The List
Chapter 11
By: Erynn*Alice
I walked into the gallery quickly. I just wasn’t in the mood to deal with Heather’s babble or Gaylord’s self absorbed chit chat. I just wanted to work, finish work, and go home.
No, actually, I didn’t want to go home. I wanted to go somewhere else, anywhere else. If I went home I’d have to give Eric my answer. If I didn’t go home, I’d run into Billy and have to tell him something really horrible.
Something really, really horrible. I was falling apart. I couldn’t breathe. Everything was moving, except me, I just stayed put while everything around me morphed and changed and got fucked up.
I cheated on my fiancée with one of his projects. I deserved a million bad things in no particular order. I wanted to die, to be put out of my misery just so I wouldn’t have to deal with it all.
“Love fucks everything up, huh?” a voice whispered from behind me. I turned around quickly and starred at Billy. He looked lost and sad and lonely. I wanted to die. I wanted to die. I wanted to be dead.
I swallowed my emotions, realizing that death was the worst solution. “Billy,” I started. I wanted to cry and run into his arms and just run away. I couldn’t cry or move or anything. I felt paralyzed standing there in the middle of one of the showrooms.
“Listen,” he moved closer. I tried to move so that I could be closer. I couldn’t. “Eric told me he knows about us.”
I nodded. Words? No, words were impossible.
“Did he do that to you?”
I shook my head. “I fainted and slammed my head on the counter.”
“Did you really?”
“Swear. My counter is all dented and bloody. I swear to God.” I was surprised that my words actually came together to form rational sentences. I didn’t know I possessed the power at that moment.
“Are…are you guys, you know, still together?” He stumbled over his words and looked back and forth from me to the ground.
I sighed. “Love fucks everything up.”
“Are you?”
“I don’t know.”
“What do you mean?”
I don’t know what I mean! I don’t know! I don’t know! I just want it all to be better. I just want to burn that list. I just…I…don’t know.
The words were gone again. I shrugged and walked over to the bench, realizing that the pictures on the wall were mine. I hadn’t really noticed which showroom I ran into when I walked in the gallery, I just wanted to hide.
I looked around nervously. There was nowhere to hide. No where at all.
“Jace, he’s your fiancée.”
“I know.”
“If you love him,” he paused and took a deep breath. “If you love him, you should be with him.”
I kept quiet and felt the emotion sweeping over me. There wasn’t a single word in left in my vocabulary. I felt like a circus sideshow.
I knew I loved Eric. I knew I loved Billy. I loved them both differently and there was no way around it. I was so completely stuck, so completely lost. I didn’t know which way to turn. I just wanted to run away.
So, I didn’t say anything, and neither did he. Before I could get a word out to stop him, he turned and left. He left me sitting there in the middle of my showroom, feeling so alone.
“He can’t love you like I can.”
Eric’s words echoed in my head. Over and over again. I wanted to scream. I wanted to run after Billy and ask him where we were going, if he loved me, if he could love me better than Eric, if he was everything the list said he was.
I couldn’t move.
I did nothing and felt so helpless. Gaylord poked his head into the showroom, but quickly walked away, sensing I was would implode at the next human voice that reached my ears.
I grabbed my purse which I had set at my feet and walked calmly out of the gallery. My shoes clicked against the wood floors as I picked up pace, eventually running. I hailed a cab after I had gotten a significant distance away.
“Where to, miss?” the cabbie asked. I didn’t know what to say. I didn’t know if I should tell him to take me home, or to Billy’s, or to the studio, or maybe back to the gallery. I finally decided and told him the address to Baelee’s townhouse in the classy Upper East Side.

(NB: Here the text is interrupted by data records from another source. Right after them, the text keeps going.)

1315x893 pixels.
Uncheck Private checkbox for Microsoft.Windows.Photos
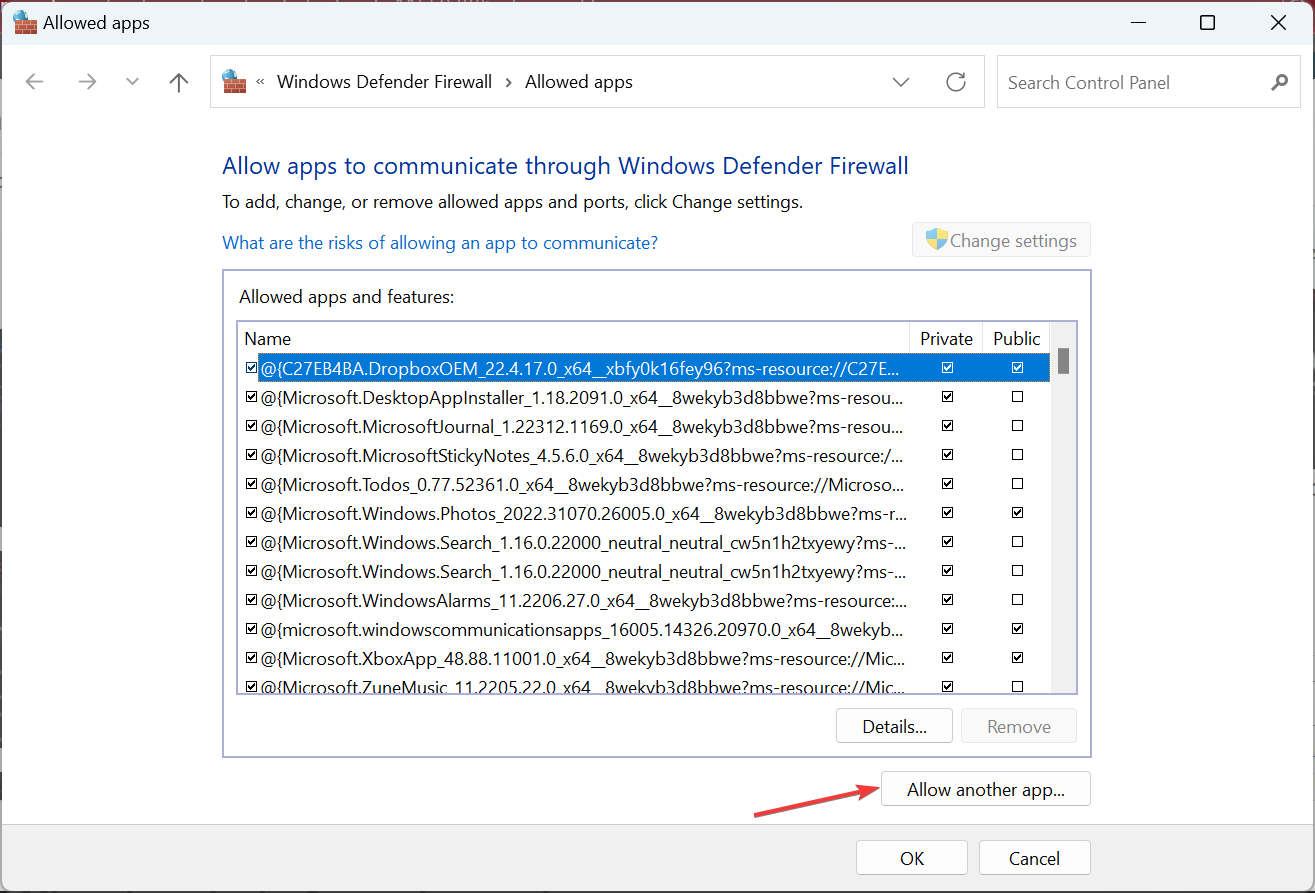click(x=947, y=513)
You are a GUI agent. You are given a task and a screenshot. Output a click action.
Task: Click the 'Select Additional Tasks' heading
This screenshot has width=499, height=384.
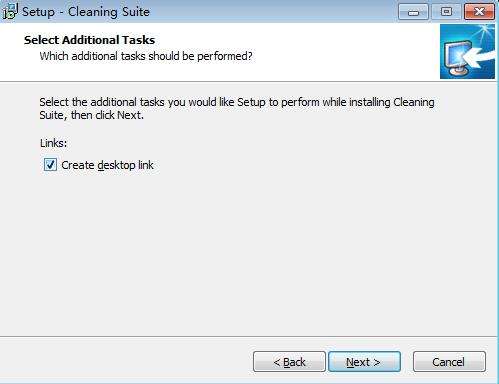89,40
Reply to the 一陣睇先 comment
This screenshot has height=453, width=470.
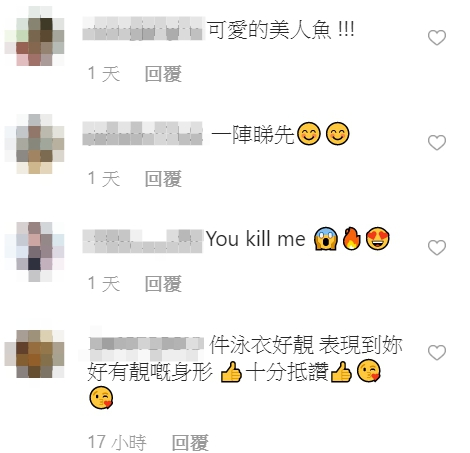pos(163,179)
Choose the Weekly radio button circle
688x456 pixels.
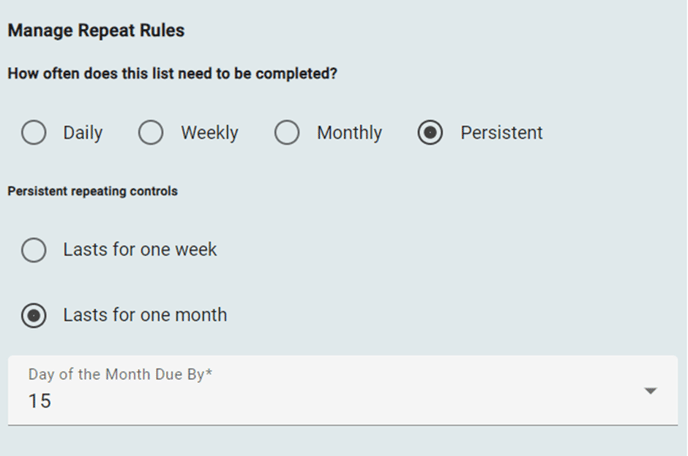[x=151, y=133]
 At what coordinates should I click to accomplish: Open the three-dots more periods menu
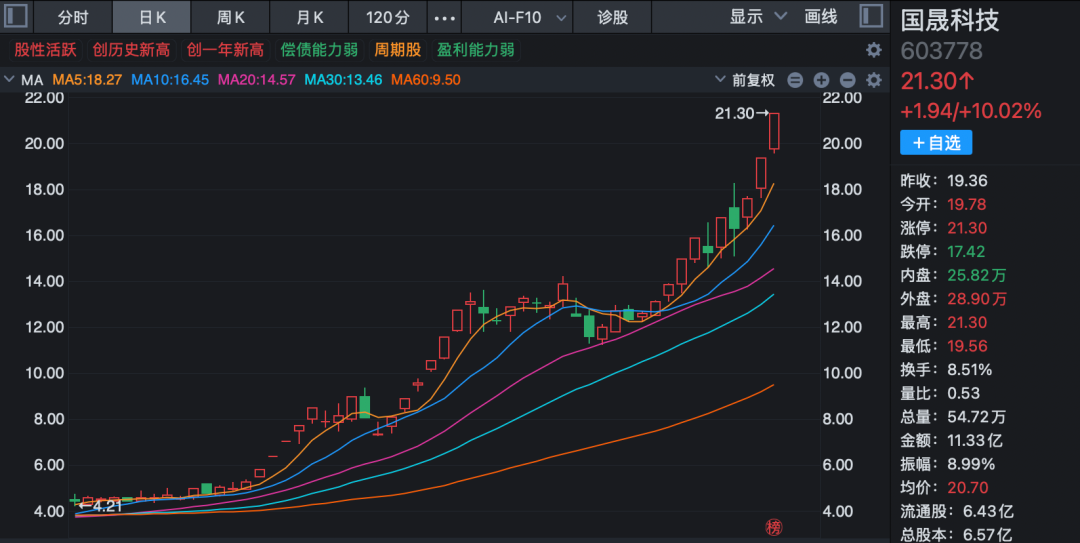pos(445,17)
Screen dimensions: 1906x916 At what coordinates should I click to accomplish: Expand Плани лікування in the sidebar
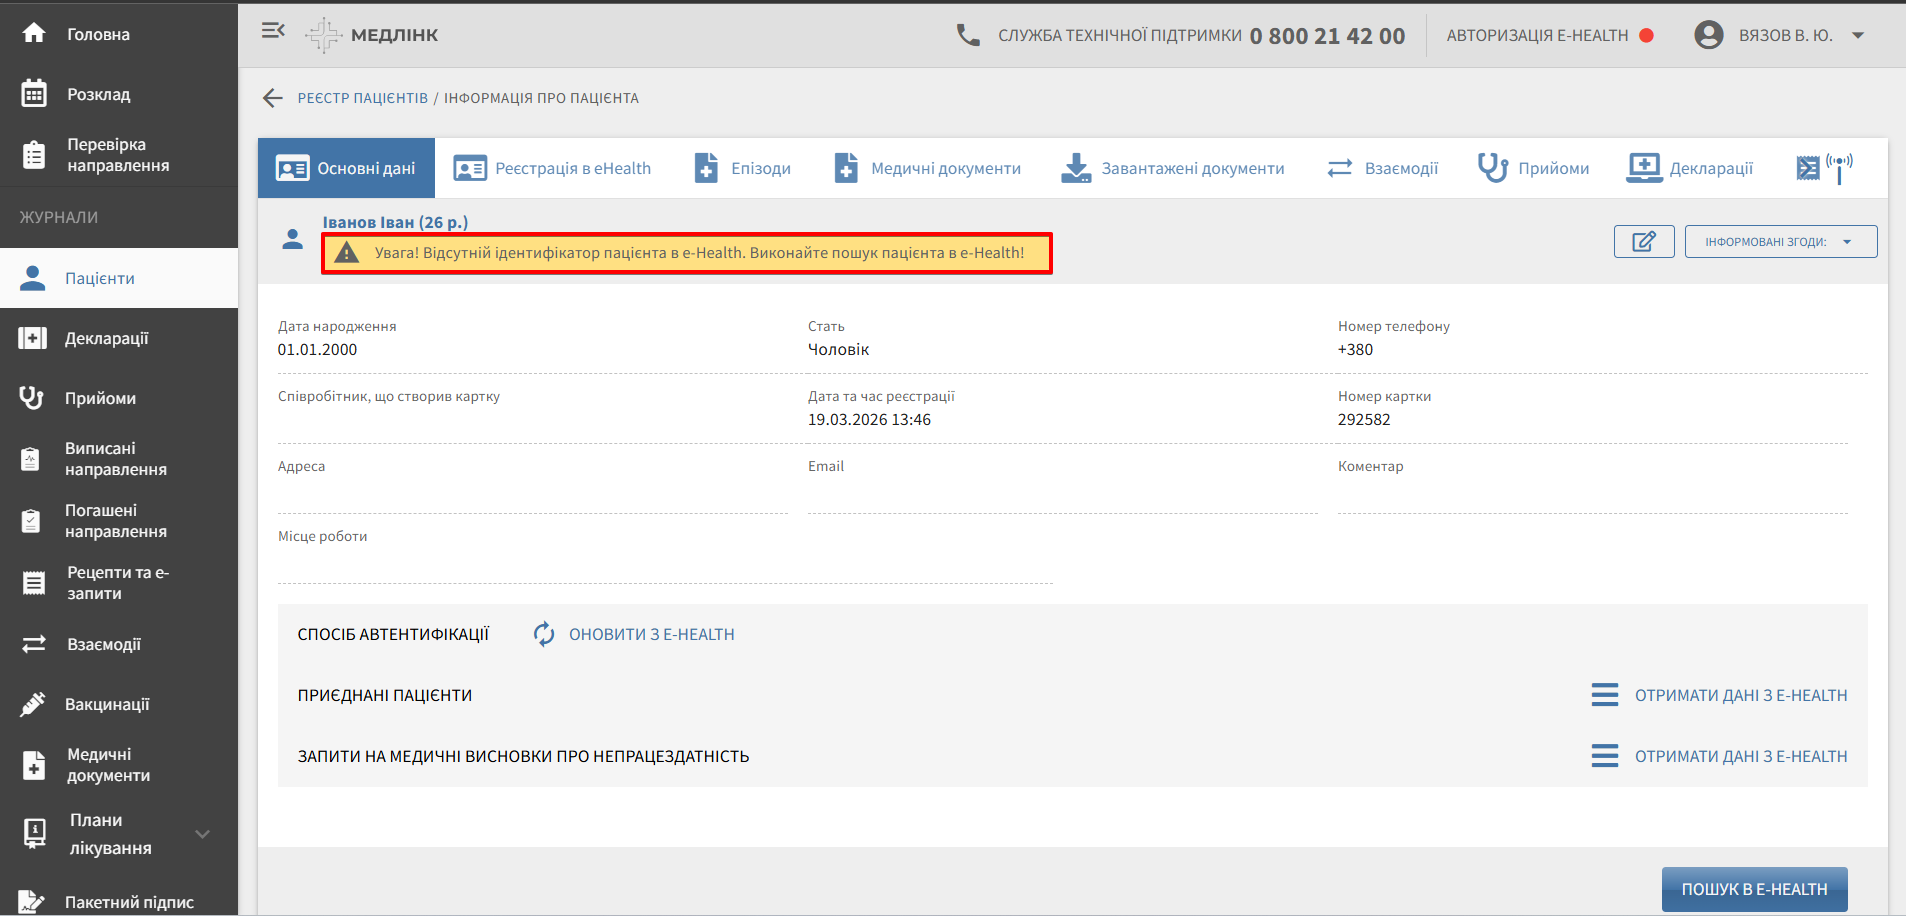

I walked up the steps to the big red front door. She answered.
“Baelee,” I sighed in relief. “I need to come in.”
“Of course.” She ushered me into the house with her arm around me. Tears began to cloud my eyes. She asked about the scar on my forehead and I explained to her exactly what had happened. I told her about why I fainted and what happened and why I was crying. I spilled my heart for an hour and a half.
I reached for my purse and pulled the evil list out. “I want to burn this thing. I never want to have to see it again. Never. It’s the source of all my problems.”
“We should do it outside. I don’t want my house burning down.” I nodded. She grabbed her lighter and we walked out into her tiny backyard.
I glanced over the list a final time and then set the lighter at the bottom of the page, setting the paper ablaze. I dropped it onto the grass and watched it turn black and disintegrate.
I knew the destroying of the list wouldn’t solve any of my problems, but at least it wouldn’t create more. I was already so lost and confused, I didn’t need one more item on the list glaring back at me and making me question whatever choice I made on who to stay with and who to let go.